I think that's oversimplifying it a bit. Managing files and registry entries wasn't much of a problem, but supporting an ever-growing matrix of versions across multiple platforms that were released into the wild was an issue. Modern evergreen apps kind of fix this, but you're still dealing with other people's computers and environments. Operating a service reliably is of course filled with different problems, but at least you have full control.
This so much. As a user, especially a private user, I want my apps I can install and run locally, no internet connection, nobody forces updates on me for an app that does exactly what I need and I'm used to it.

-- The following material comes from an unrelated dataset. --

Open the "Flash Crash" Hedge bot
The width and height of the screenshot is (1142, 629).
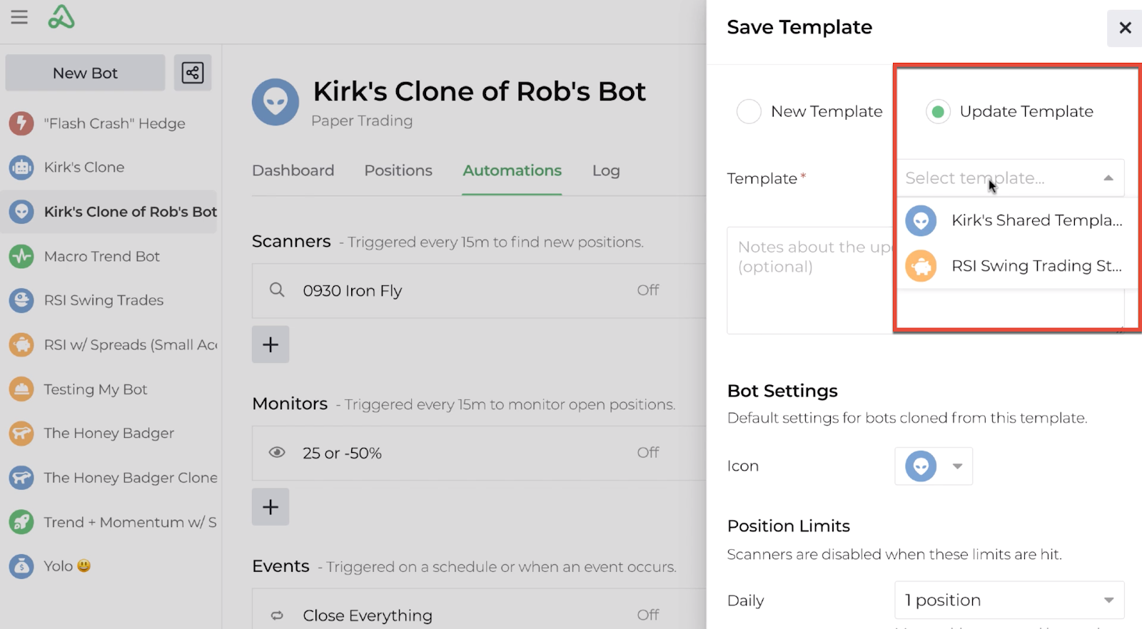(x=114, y=123)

As a developer, SaaS all the way. I really really love not having to deal with versions, release branches galore, hotfixes on different releases and all that jazz. I'm so glad I could leave that behind and we have a single Cloud "version" i.e. whatever the latest commit on the main branch is. Sure we might be a few commits behind head in what's actually currently deployed to all the production envs but that's so much more manageable than thousands upon thousands of customers on different versions and with direct control over your database. We also have a non-SaaS version we still support and I'm so glad I don't have to deal with it any longer and someone else does. Very bad memories of customers telling you they didn't do something and when you get the logs/database excerpt (finally, after spending way too much times debugging and talking to them already) you can clearly see that they did fudge with the database ...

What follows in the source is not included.